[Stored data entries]
====================

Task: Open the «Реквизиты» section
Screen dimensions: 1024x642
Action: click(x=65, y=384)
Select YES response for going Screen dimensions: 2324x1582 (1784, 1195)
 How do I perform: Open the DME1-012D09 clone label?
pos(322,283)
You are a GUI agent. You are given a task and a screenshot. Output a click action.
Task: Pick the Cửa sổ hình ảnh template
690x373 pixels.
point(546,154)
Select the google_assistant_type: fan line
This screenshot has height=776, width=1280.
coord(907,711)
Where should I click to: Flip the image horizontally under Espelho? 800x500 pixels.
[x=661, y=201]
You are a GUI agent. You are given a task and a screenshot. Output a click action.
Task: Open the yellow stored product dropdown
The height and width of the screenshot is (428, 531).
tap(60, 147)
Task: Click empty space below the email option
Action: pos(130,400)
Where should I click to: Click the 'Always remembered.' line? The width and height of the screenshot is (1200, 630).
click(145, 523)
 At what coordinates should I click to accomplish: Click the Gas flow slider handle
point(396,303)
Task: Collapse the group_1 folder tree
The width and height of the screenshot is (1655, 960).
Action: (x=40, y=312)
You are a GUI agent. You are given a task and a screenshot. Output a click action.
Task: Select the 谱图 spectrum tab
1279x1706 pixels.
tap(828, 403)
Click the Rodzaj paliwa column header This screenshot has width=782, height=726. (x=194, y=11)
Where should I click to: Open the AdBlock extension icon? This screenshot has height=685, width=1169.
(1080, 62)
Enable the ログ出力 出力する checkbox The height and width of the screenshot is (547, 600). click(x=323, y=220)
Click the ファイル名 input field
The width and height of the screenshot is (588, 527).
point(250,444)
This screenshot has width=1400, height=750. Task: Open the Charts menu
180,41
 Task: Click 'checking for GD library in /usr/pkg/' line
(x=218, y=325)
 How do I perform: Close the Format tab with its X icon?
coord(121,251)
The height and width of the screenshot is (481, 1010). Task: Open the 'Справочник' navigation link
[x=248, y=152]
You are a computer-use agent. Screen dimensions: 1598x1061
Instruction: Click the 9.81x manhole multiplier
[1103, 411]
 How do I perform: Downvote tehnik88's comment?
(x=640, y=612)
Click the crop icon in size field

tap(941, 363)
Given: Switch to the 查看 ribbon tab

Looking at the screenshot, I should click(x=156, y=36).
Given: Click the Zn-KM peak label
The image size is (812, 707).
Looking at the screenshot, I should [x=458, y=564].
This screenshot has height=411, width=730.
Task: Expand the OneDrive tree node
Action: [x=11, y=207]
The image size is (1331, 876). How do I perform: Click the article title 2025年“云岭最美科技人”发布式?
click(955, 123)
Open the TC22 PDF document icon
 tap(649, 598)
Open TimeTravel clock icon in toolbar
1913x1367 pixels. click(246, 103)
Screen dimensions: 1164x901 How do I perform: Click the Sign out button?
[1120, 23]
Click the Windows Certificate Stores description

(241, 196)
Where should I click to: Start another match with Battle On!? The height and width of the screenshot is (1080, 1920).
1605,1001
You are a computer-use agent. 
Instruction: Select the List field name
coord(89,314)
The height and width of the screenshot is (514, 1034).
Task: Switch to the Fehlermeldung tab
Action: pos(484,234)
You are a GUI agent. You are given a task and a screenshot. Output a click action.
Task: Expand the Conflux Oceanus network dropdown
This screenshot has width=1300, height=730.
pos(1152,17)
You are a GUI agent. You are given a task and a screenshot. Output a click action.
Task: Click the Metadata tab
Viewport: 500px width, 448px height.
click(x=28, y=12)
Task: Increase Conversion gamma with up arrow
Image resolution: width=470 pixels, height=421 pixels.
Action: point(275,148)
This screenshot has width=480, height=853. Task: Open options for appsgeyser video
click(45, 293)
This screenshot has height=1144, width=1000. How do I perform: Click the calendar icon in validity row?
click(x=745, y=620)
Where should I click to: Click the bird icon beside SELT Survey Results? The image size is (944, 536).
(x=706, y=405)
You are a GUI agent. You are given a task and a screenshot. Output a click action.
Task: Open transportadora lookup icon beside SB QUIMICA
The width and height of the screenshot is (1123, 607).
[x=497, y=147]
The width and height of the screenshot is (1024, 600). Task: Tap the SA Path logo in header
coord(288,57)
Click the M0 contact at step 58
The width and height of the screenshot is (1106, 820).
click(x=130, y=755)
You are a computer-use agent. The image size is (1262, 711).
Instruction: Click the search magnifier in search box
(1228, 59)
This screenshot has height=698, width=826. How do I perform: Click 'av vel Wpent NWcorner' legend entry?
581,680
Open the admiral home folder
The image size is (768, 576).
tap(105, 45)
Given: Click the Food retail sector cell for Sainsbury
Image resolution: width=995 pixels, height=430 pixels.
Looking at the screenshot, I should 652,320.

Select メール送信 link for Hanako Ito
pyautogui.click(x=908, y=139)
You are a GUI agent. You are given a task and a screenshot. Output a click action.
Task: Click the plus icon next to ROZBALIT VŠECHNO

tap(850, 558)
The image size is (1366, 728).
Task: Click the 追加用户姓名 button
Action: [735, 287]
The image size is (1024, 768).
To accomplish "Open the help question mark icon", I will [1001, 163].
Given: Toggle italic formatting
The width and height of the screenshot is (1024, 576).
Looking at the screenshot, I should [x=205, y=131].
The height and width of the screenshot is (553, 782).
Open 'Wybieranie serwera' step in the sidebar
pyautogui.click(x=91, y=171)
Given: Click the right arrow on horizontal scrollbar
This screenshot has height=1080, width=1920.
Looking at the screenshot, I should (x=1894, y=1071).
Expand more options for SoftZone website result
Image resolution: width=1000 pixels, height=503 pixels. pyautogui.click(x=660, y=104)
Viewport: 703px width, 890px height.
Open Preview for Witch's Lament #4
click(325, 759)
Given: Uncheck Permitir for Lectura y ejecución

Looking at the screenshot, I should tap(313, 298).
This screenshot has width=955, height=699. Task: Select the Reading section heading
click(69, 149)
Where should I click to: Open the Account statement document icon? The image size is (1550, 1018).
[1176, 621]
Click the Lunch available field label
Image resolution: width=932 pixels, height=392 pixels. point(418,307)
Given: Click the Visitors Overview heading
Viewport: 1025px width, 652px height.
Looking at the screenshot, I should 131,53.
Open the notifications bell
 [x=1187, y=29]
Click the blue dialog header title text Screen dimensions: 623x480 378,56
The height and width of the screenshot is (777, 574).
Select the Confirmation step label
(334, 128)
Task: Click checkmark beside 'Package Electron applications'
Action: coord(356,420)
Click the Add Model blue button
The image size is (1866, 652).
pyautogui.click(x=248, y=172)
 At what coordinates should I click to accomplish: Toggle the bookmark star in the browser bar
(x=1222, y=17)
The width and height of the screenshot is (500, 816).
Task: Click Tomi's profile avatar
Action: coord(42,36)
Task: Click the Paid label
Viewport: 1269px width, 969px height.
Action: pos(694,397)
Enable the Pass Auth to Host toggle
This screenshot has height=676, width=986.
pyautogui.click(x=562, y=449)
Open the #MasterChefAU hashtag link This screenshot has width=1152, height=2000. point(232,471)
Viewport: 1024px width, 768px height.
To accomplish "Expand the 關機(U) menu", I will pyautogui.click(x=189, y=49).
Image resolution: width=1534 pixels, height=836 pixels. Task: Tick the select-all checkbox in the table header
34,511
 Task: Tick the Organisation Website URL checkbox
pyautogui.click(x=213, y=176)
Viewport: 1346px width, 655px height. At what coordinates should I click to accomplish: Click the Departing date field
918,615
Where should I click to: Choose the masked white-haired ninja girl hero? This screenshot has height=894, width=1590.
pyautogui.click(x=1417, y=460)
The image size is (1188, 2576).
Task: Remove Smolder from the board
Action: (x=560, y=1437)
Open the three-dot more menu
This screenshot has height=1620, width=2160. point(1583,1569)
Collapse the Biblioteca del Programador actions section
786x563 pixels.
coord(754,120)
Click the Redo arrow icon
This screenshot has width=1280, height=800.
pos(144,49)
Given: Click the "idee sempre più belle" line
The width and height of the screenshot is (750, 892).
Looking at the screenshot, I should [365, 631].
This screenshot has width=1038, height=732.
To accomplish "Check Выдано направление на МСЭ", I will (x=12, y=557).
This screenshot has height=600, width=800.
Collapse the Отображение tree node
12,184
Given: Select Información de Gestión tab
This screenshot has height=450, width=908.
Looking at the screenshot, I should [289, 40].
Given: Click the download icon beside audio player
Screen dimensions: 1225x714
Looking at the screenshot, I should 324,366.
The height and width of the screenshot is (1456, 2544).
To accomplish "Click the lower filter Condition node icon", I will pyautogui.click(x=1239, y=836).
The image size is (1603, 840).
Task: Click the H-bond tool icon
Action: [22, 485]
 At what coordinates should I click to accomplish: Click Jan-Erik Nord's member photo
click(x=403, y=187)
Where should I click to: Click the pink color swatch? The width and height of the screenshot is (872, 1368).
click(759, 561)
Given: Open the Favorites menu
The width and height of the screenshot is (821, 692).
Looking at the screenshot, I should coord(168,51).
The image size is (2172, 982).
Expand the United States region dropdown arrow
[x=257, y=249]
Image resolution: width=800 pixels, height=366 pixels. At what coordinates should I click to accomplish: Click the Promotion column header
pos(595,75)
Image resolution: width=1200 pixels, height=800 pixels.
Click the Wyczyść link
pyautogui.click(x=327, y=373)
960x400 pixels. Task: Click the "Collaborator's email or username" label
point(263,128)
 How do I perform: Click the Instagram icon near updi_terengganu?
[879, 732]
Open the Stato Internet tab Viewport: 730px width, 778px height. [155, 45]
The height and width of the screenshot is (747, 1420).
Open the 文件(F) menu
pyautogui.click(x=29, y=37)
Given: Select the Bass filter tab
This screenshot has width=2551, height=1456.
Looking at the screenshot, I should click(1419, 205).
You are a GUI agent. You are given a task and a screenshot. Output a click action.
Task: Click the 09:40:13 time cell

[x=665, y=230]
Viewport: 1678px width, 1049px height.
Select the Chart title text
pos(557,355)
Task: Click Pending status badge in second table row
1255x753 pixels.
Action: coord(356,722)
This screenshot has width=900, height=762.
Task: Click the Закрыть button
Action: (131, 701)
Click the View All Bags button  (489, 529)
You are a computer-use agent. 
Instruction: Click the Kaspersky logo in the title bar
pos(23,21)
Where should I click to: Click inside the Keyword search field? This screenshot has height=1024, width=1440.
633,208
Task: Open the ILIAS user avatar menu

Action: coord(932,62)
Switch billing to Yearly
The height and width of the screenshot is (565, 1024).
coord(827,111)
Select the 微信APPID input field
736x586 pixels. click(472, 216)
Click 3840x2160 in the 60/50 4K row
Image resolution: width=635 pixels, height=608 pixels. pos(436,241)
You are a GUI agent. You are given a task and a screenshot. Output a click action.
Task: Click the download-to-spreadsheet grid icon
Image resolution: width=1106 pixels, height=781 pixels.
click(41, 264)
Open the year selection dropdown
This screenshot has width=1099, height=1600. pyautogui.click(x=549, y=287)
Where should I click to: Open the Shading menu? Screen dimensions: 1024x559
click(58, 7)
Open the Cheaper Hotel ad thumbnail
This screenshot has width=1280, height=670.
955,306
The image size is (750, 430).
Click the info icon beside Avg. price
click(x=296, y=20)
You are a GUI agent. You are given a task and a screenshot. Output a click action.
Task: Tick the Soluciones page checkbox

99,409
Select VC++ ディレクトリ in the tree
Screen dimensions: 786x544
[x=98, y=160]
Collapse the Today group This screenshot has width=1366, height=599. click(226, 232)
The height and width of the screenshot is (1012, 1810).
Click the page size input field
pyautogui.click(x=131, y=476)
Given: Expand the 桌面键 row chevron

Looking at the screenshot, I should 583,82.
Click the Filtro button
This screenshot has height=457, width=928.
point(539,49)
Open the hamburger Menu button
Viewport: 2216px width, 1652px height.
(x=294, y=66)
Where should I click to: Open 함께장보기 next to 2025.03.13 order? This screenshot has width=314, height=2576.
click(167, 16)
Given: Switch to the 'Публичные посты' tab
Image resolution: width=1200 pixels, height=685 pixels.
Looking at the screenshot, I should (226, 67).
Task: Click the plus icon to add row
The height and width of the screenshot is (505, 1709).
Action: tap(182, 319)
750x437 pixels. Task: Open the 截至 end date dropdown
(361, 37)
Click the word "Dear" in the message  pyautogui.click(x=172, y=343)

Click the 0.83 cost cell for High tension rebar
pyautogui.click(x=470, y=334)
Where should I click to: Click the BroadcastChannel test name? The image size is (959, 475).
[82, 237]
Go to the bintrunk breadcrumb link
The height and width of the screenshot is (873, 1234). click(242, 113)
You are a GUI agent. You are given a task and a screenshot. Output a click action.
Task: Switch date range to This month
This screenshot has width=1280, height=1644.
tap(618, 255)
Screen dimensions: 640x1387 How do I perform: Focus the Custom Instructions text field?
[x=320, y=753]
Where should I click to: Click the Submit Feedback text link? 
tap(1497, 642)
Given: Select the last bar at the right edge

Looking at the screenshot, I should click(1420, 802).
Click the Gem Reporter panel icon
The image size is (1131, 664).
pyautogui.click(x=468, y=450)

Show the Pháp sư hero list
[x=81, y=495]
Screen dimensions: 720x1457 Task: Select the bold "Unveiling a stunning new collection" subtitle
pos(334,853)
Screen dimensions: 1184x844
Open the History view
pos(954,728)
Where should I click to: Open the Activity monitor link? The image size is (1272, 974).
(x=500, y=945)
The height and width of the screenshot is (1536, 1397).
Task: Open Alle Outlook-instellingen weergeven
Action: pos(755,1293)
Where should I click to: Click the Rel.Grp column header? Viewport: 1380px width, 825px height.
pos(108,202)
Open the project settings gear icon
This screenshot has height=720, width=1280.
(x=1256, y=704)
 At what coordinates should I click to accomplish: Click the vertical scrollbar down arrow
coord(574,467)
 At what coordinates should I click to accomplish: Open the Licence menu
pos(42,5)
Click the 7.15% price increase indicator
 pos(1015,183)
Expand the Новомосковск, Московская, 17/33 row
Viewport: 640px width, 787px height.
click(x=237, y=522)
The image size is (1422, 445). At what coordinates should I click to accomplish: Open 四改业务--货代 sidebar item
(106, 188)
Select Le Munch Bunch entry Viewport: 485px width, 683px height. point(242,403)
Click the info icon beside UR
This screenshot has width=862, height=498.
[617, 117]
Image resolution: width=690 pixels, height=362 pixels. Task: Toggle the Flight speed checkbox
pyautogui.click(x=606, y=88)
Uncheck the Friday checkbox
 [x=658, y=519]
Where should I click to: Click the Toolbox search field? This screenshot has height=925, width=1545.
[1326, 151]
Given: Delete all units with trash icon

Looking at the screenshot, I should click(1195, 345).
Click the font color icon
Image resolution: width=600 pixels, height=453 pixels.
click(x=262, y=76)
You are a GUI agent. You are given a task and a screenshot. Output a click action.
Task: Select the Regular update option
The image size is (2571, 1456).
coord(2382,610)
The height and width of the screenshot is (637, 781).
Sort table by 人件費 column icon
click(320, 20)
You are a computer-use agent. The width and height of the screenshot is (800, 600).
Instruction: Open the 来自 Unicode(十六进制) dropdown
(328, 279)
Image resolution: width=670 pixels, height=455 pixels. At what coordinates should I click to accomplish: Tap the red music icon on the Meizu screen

====================

The lines in the records above that include the word "computer" must be copied out.

You are a computer-use agent. Screen dimensions: 1598x1061
You are a computer-use agent. 
You are a computer-use agent. The image size is (1262, 711).
You are a computer-use agent. 
You are a computer-use agent. The width and height of the screenshot is (800, 600).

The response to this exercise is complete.